Retirement Planning for Yourself and Your Business

Whether you’re a new hire or an owner thinking ahead, here are some tips to help make sure you’re planning properly for tomorrow. According to the 2015 Retirement Confidence Survey conducted by the Employee Benefit Research Institute (EBRI), 22% of those surveyed are optimistic about their retirement planning. That’s a healthy increase from 2013, when EBRI’s research indicated only 13% reported confidence in their retirement plans.

That being said, most Americans don’t start planning early or well enough. That planning can be especially challenging for professionals and small business owners.

Tip: “Lay out a plan not only for personal retirement savings, but also for your business.”

70% Why is planning important? Because the typical 65-year-old now has a 70% chance of living until age 85.

 

NEED-TO-KNOW NUMBERS

Here are a few key stats that need to be figured into your planning.

  • Longevity. Despite some uncertainty about the future of social security, there’s no question that the average American’s longevity has increased since the Act was passed in 1935. Back then the expected payout was 12-15 years. Today it’s more like 20 years, since 65-year-olds now have a 70% chance of living until age 85.
  • Healthcare. A typical couple, aged 65, will likely spend $220,000 just on medical expenses after retirement…and that doesn’t include nursing home care.
  • Inflation.

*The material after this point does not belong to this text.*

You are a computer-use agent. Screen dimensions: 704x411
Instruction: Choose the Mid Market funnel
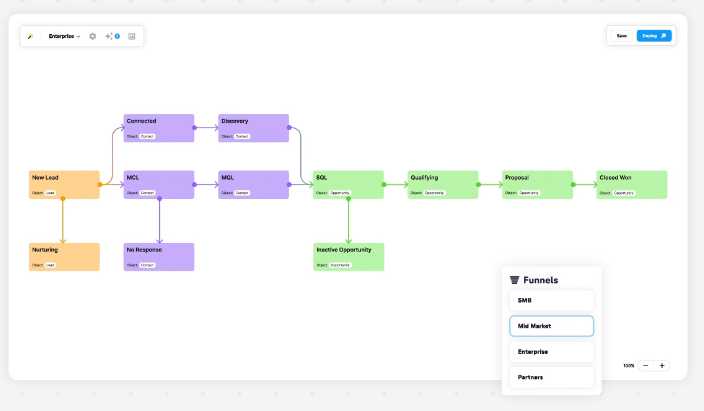point(551,326)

According to the financial website thebalance.com, healthcare spending will likely represent 1/5 of the U.S. economy five years from now (by 2021). That represents an increase of 18%.

 

O.D. SPECIFICS

The American Optometric Association describes some of the challenges that O.D.’s face in their retirement planning. “As clinical professionals, AOA members have unique retirement planning concerns. Given that many doctors of optometry are also small-business owners, the timeframe for retirement is flexible and may include a gradual transition.”

So what does the AOA suggest? Here are three recommendations the organization offers to optometrists:

  • Start saving now. Compound earnings make even small investments today worth more by retirement. Prompt action means time is on doctors’ sides.
  • Seek financial advice. Everyone is different, and consequently, not everyone’s goals for retirement are the same. Lay out a plan not only for personal retirement savings, but also for your business. Investment experts will help put your plan into action and keep it growing for years to come.
  • Stay the course. There’s no telling what the future may hold, so taking the appropriate steps now can save undue stress and heartache. Implementing a retirement strategy for the optometric practice helps doctors build toward what will be needed for retirement.”

 

SMALL BUSINESS OPTIONS

Though it’s tough to save when you own and operate your own business, Safeguard Investment Advisory Group suggests looking into several retirement savings options that can help. They include: Defined Benefit Plans, SEPs (Simplified Employee Pension Plans), One-participant or solo 401K plans, and Simple IRA Plans.

Another oft-made suggestion is to continue working and delay Social Security benefits.